What problems can Big Data solve?

Depending on whom you ask, Big data is solving a variety of problems. As the UN Global Pulse initiative sees it, big data allows “…decision makers to track development progress, improve social protection, and understand where existing policies and programmes require adjustment.” [Big Data for Development: Challenges & Opportunities, p4, May 2012. Download PDF].

Big data is as well said to enable the creation of financial value across business sectors and industries [source: McKinsey Global Research Institute analysis, download available from this page] – retail should especially benefit from creating better customer experiences, while the manufacturing sector should be able to increase its productivity significantly.

For us regular folks, whether we understand ourselves as buyers of industrially produced goods, or as frequent users of public transport services, big data can help us to reveal the physical availability of goods as well as to avoid traffic congestion.

All that is said to be enabled through the monitoring and deep analysis of previously uncorrelated data streams that have become so ubiquitous through new technologies.
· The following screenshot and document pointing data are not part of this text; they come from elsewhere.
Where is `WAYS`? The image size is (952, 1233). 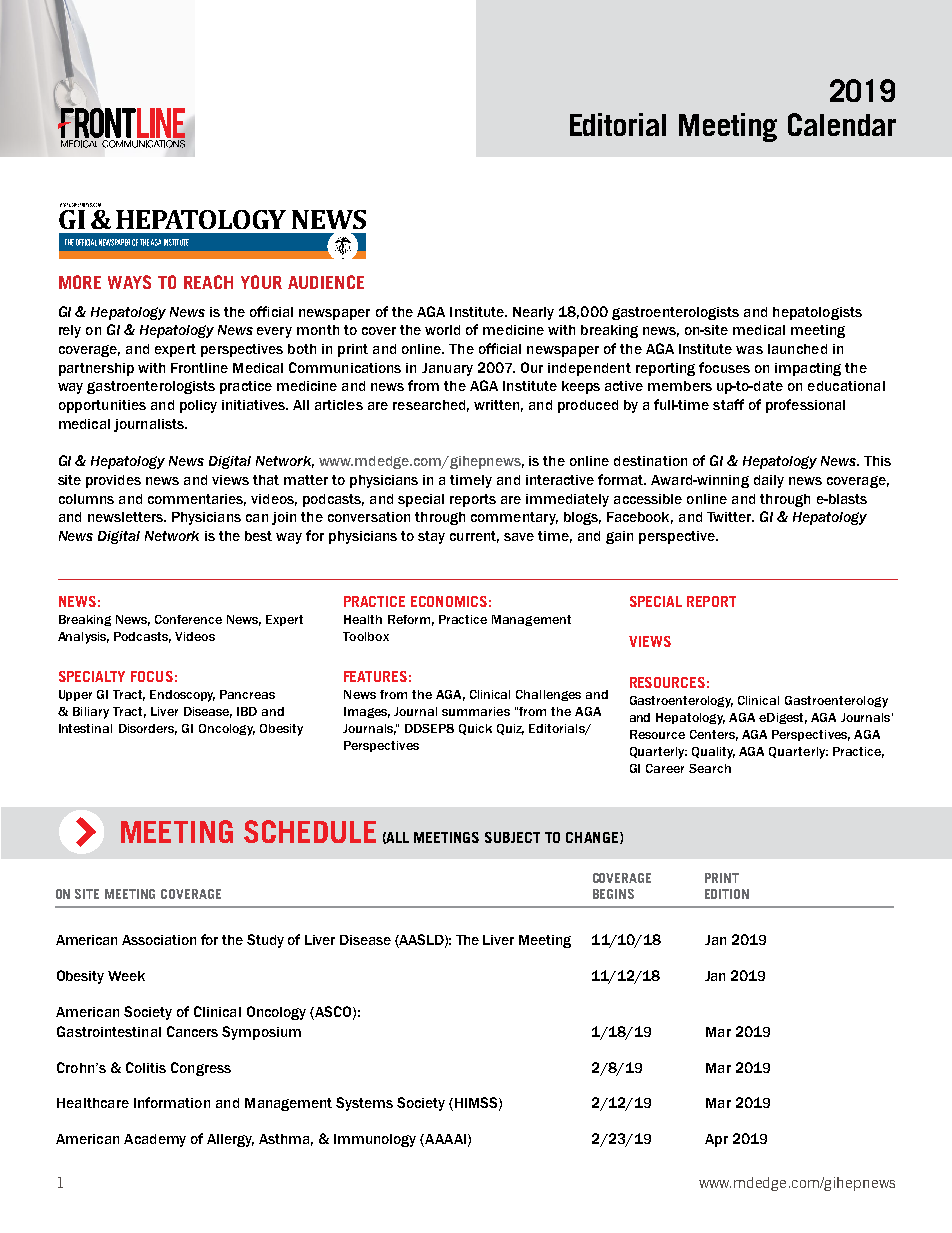
WAYS is located at coordinates (129, 282).
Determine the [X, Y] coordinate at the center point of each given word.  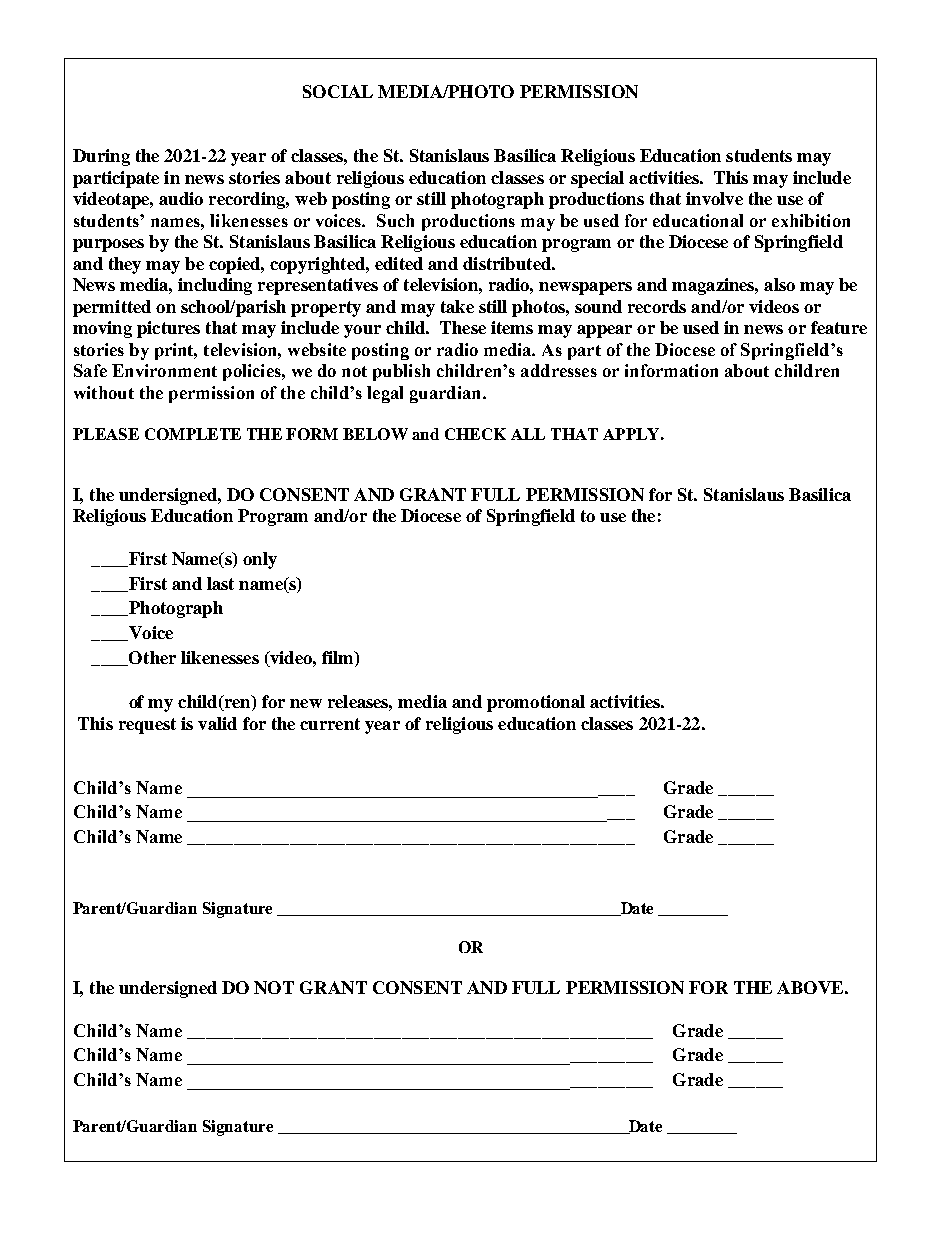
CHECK [475, 434]
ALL [528, 434]
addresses [559, 370]
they [125, 265]
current [330, 724]
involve [714, 198]
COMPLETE [193, 434]
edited [399, 263]
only [260, 560]
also [779, 284]
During [101, 157]
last [220, 583]
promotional [536, 703]
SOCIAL [338, 91]
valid [217, 723]
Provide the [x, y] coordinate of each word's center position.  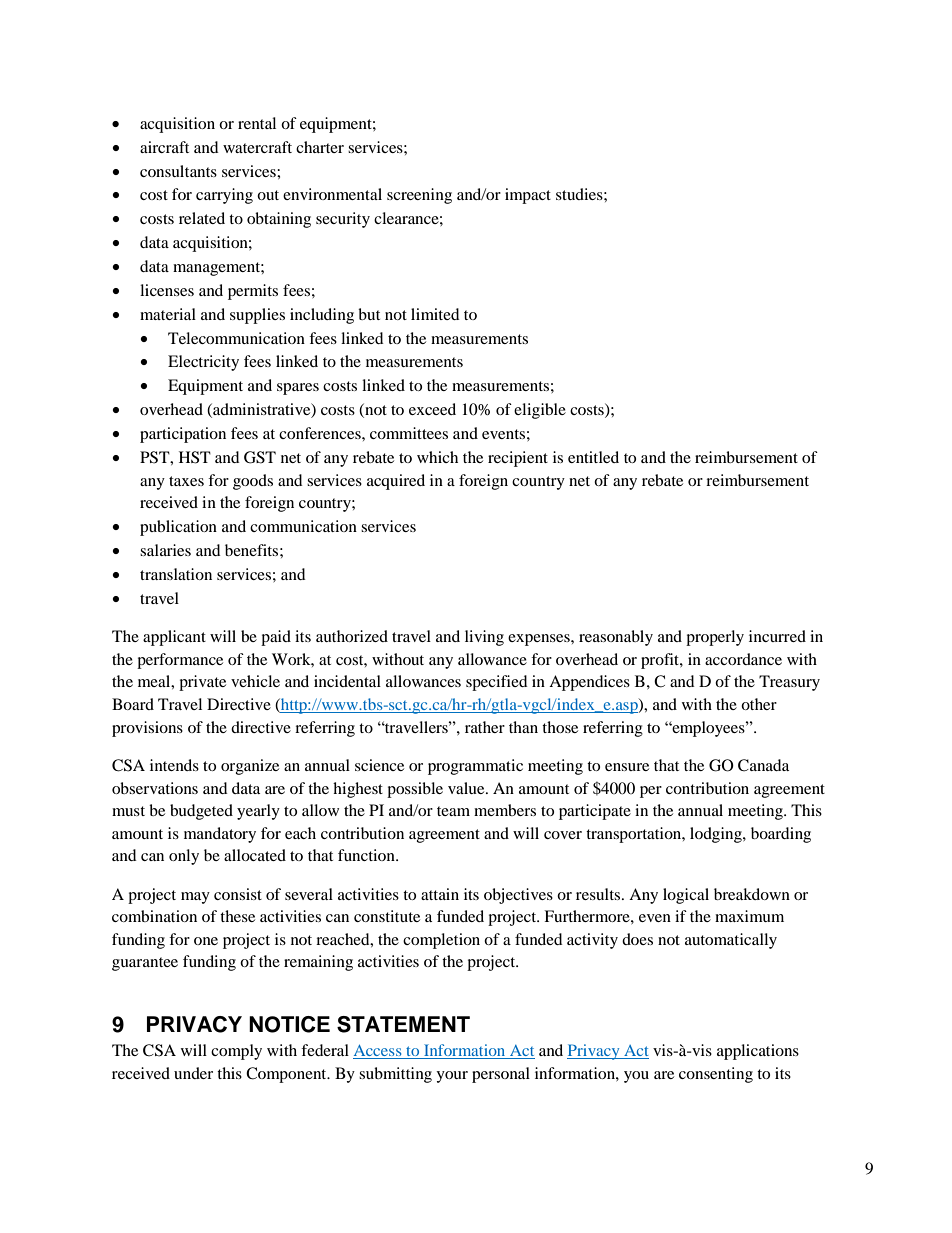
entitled [593, 457]
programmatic [475, 767]
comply [236, 1052]
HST [195, 457]
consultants [178, 171]
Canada [763, 765]
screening [419, 196]
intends [174, 765]
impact [528, 196]
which [437, 457]
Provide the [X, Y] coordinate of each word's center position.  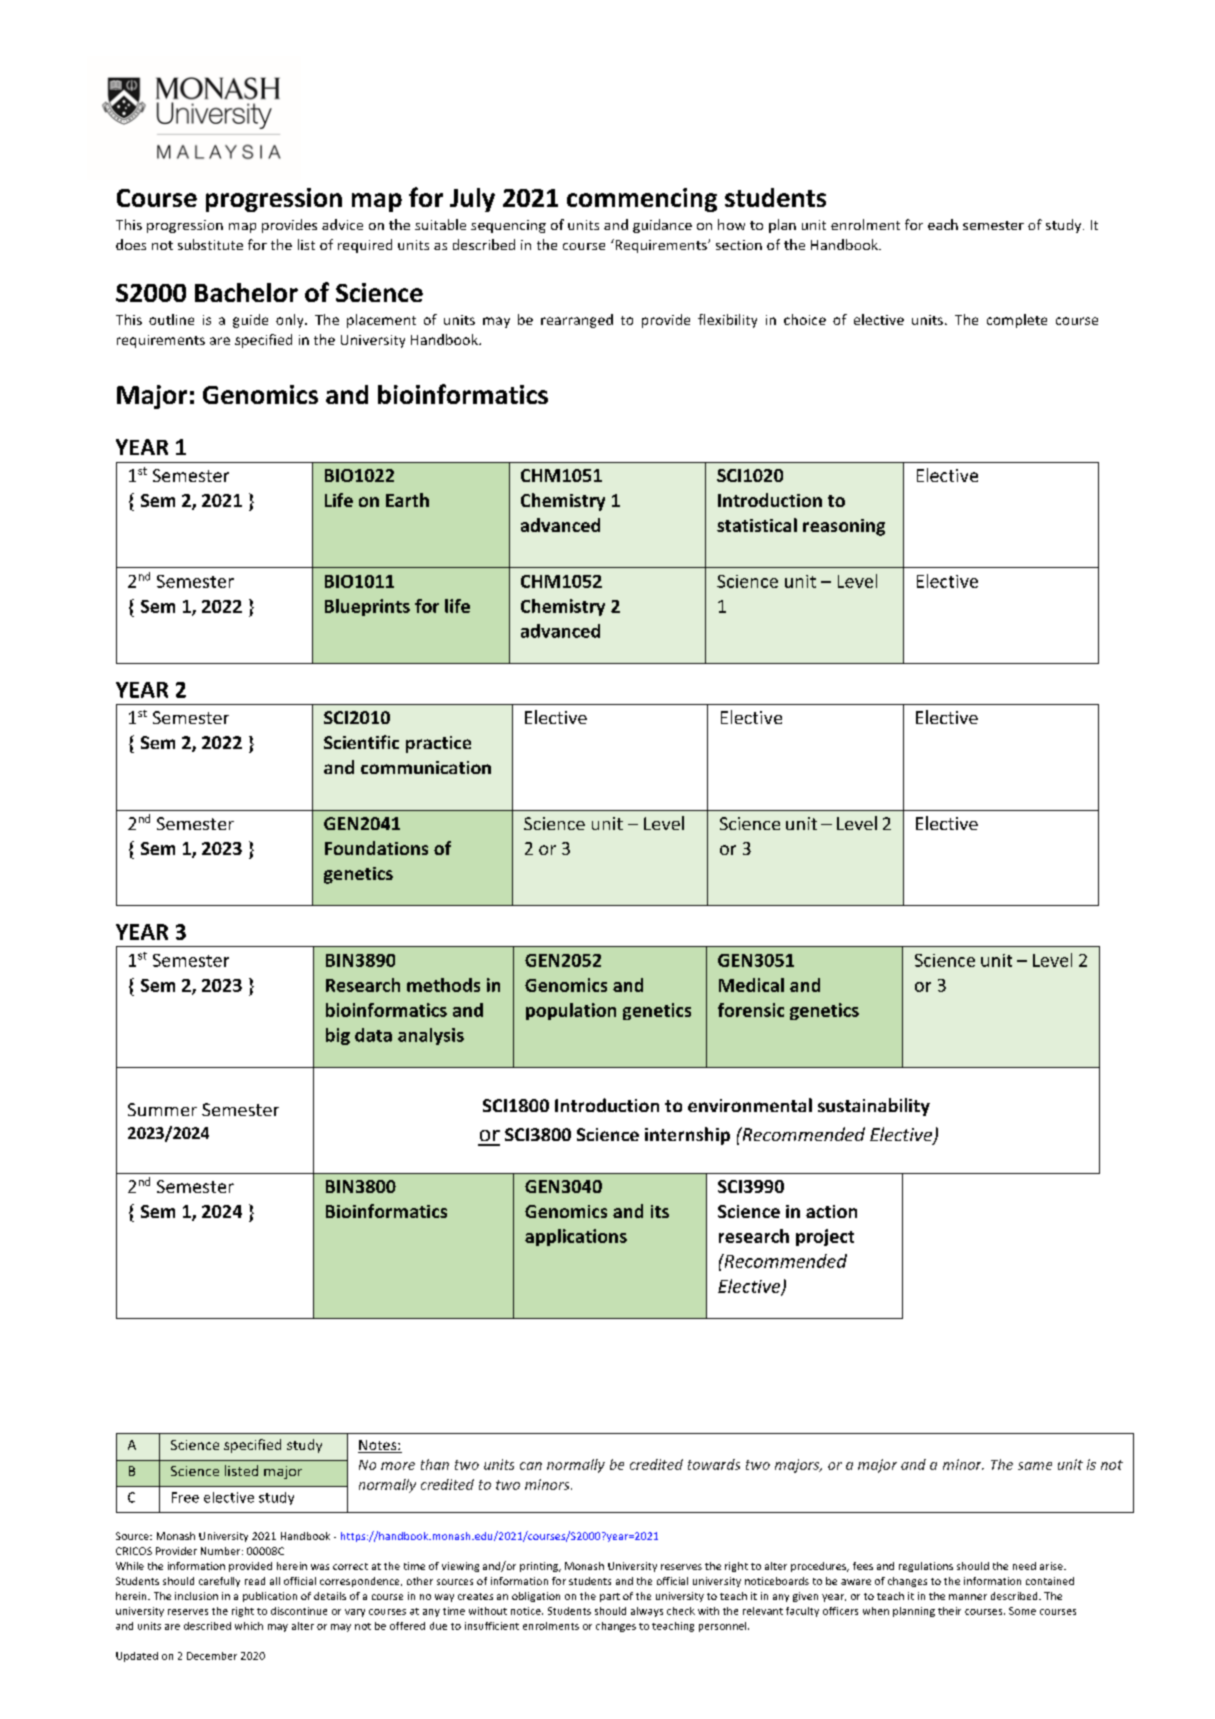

The promise that big data has in stock is “It makes our lives easier.” Especially for us Westerners living in urban agglomerations, this may sound truly compelling.
According to a video produced and posted by OgilvyOne a couple of days back (here) big data can help ordinary people to solve ordinary problems. The video is nicely done, and quite entertaining.

The data layers staged in that video are – roughly – centered around three different aspects of big data: authentication, peer activity, and network activity.

Authentication, in that regard, is tied to individually owned devices, while peer activity defines a social vicinity that can consist of both personally known peers (whatever their current physical location may be), and others occupying a close-range shared space, probably involved in similar activities as the protagonist in the video. Network activity, finally, relates to personally not known individuals involved in an activity that is agglomerating in an infrastructure (could be a public transport system, an operator’s cellular network, or something similar).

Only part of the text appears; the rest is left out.